Awakening Feminism
Defining Feminism in Chopin's the Awakening
Though by now quite well established as a general "-ism," the literary, philosophical, and critical school of feminism is not particularly well defined. Feminism is obviously concerned with issues of gender, and specifically with the issue of female subjugation in the historic and traditional patriarchy, but the ways in which feminism looks at this issue and attempts to resolve it -- if indeed an individual feminist text or work attempts to resolve it at all -- are quite disparate and in some views even incompatible. A blanket definition of feminism or of a feminist work, then, might not be a very realistic or even desirable construct. In fact, the rigidity of such a definition could be seen as somewhat antithetical to the central ideas of feminism in its refusal to allow for divergent views. The feminist struggle has been fought largely in an attempt to establish an individual sense of identity that is not dependent on gender, which was the primary defining (and hence limiting) factor of identity for women throughout most of Western history. Developing a complete definition of feminism would necessarily impose certain attitudes and beliefs upon feminist writers, and would usurp this struggle.

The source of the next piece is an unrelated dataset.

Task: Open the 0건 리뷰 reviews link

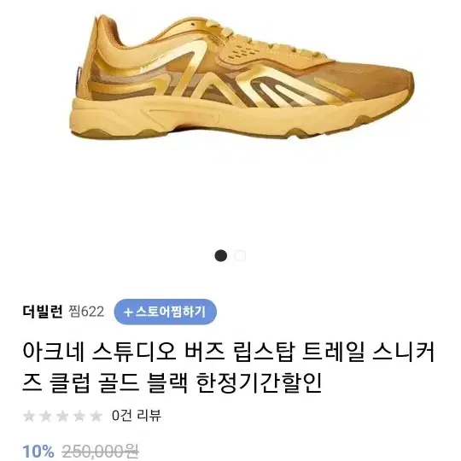Action: pyautogui.click(x=137, y=416)
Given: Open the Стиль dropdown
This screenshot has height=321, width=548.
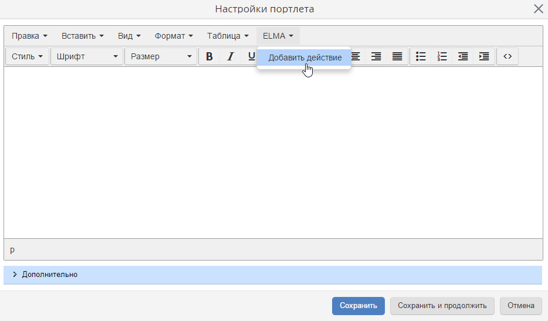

This line of thinking, ironically, provides a good general (though not at all absolute) definition of feminism -- it is literature, art criticism, etc. that is concerned with the role of women in society and in their personal lives, and with their ability to create and maintain a sense of self without or in spite of external constraints. This is certainly the case in many of Kate Chopin's works, including her novel The Awakening. This book is primarily concerned with Edna Pontellier's attempts to find and define herself, and her "awakening" to the realities of her identity as a woman in the early years of the twentieth century. Feminism in this novel is an issue almost indistinguishable from identity, and it is the exploration rather than the resolution that makes the work feminist.
Nothing makes this more apparent than the famous (or infamous, at the time of the book's publication) ending of the novel, in which Edna Pontellier divests herself of her clothing and her life as she wades out into the ocean and succumbs to drowning. The way in which the water is described reflects the importance of identity and one's ability to carve it out in this novel: "The voice of the sea is seductive, never ceasing, whispering, clamoring, murmuring, inviting the soul to wander in abysses of solitude" (Chopin, Chapter 39). The "abysses of solitude" that are so inviting to Edna at this point can be seen as a sort of freedom -- she has spent almost her entire life (and the bulk of the novel) as a fixture in other people's lives, defined by her external roles rather than by any sort of developed sense of interiority. She awakens to this interiority during the course of the novel, but realizes that her desires and her sense of self are incompatible with societies construct, and she seeks the freedom of solitude in the sea, and in death.
The figures that, during the novel, have the greatest role in shaping Edna Pontellier's character, and therefore the figures from whom she must escape, are her husband and children. It is her role as wife and mother that is supposed to define her, as it did for much of recorded history. Women were thought to have very little value outside of the home, especially in the higher classes (when it was unnecessary for women to earn an income or engage in labor for any other reason). Thus, it was her interactions with and devotion to certain specified others that was supposed to define her. As she awakens to the reality of this construct, she reflects, "I would give up the unessential [for my children]; I would give my money, I would give my life for my children; but I wouldn't give myself (Chopin, Chapter 16). Once she realizes that she truly as an identity of her own, she is unwilling to have it subsumed by anyone else.